A bill that would have provided a one-time grant for every community college in the state of Oregon to start on-campus childcare met its demise in the 2014 Feb.-March regular legislative session.

Illustration by Andrew Greenstone | The Broadside.
Illustration by Andrew Greenstone | The Broadside.


Written by State Representative Jason Conger, R-Bend, as well as campus staff and students, House Bill 4084 was killed Feb. 27 in the House committee of Ways and Means.

The bill had made significant progress, going through public hearings, work sessions, public referrals and a referral to the Ways and Means committee. Conger pushed the bill as a way to even out the transition to school for parents.

“House Bill 4084 will present an opportunity for community colleges to provide their students with an affordable and convenient childcare facility,” Conger said. “Students will be able to rest assured knowing that their children are being safely cared for close by.”

But while the bill was “referred to Ways and Means by prior reference” on Feb. 13, according to Oregon State Legislature, the bill made no progress from that point. For two weeks, the bill sat in Ways and Means without receiving any hearings.

“The bill is going to die,” Kurt Killinger, director of legislative affairs for the Associated Students of Central Oregon Community College, said in the Feb. 25 ASCOCC meeting. “It’s not being rewritten, and it hasn’t been scheduled for Ways and Means.”

Killinger and Taran Smith, ASCOCC’s advisor, helped provide content for the bill, and their predictions were correct.

On Feb. 27, Conger attempted to pull the bill in order to save it on a day when many other Ways and Means State Reps were also attempting to pull bills. Conger presented his petition in the Ways and Means meeting, at about noon.

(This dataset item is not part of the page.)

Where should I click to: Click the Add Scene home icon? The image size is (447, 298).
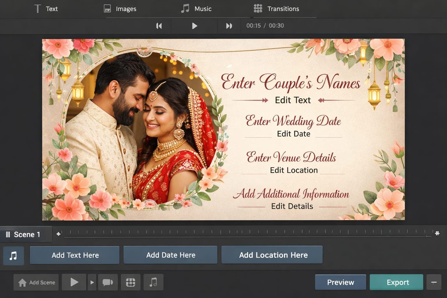(x=23, y=282)
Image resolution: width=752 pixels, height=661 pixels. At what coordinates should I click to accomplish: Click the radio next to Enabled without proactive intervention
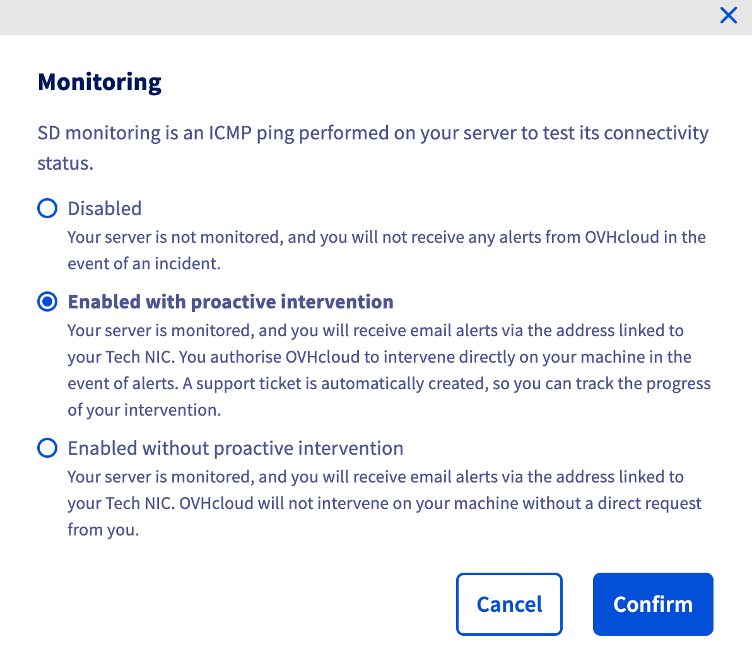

Conger’s motion to pull the bill failed. There were 29 ayes and 31 nays, negating the proposition and making further passage unlikely due to the time frame left for legislature.

The bill represented more than just a source of funding for community college services – it was also a way to encourage higher learning among Oregon parents with children, according to Conger.

“Although higher education is important, children are parent’s highest concern,” Conger said. “It is a tragedy that such an avoidable obstacle like a lack of sufficient childcare is the reason many students find themselves unable to attend college.”

While HB 4084 was a no-go, there are still options for community college childcare, according to Killinger. Killinger is now supporting the Employment Related Day Care program, an estimated $16.4-million-a-year program that provides approximately 20,000 low-income working Oregon families with funding for child care arrangements. The program has been running successfully for many years, and now it is time to “open that program up for students,” according to Killinger.

While the program would not provide on-campus childcare, it offers support for childcare for families with incomes of less than 185 percent of the Federal Poverty Level. This is another way to attract student interest and retain parents with children on Oregon community college campuses, according to Killinger.

“My guess is there will be a flood of students and it will be more indicative of the need,” Killinger said.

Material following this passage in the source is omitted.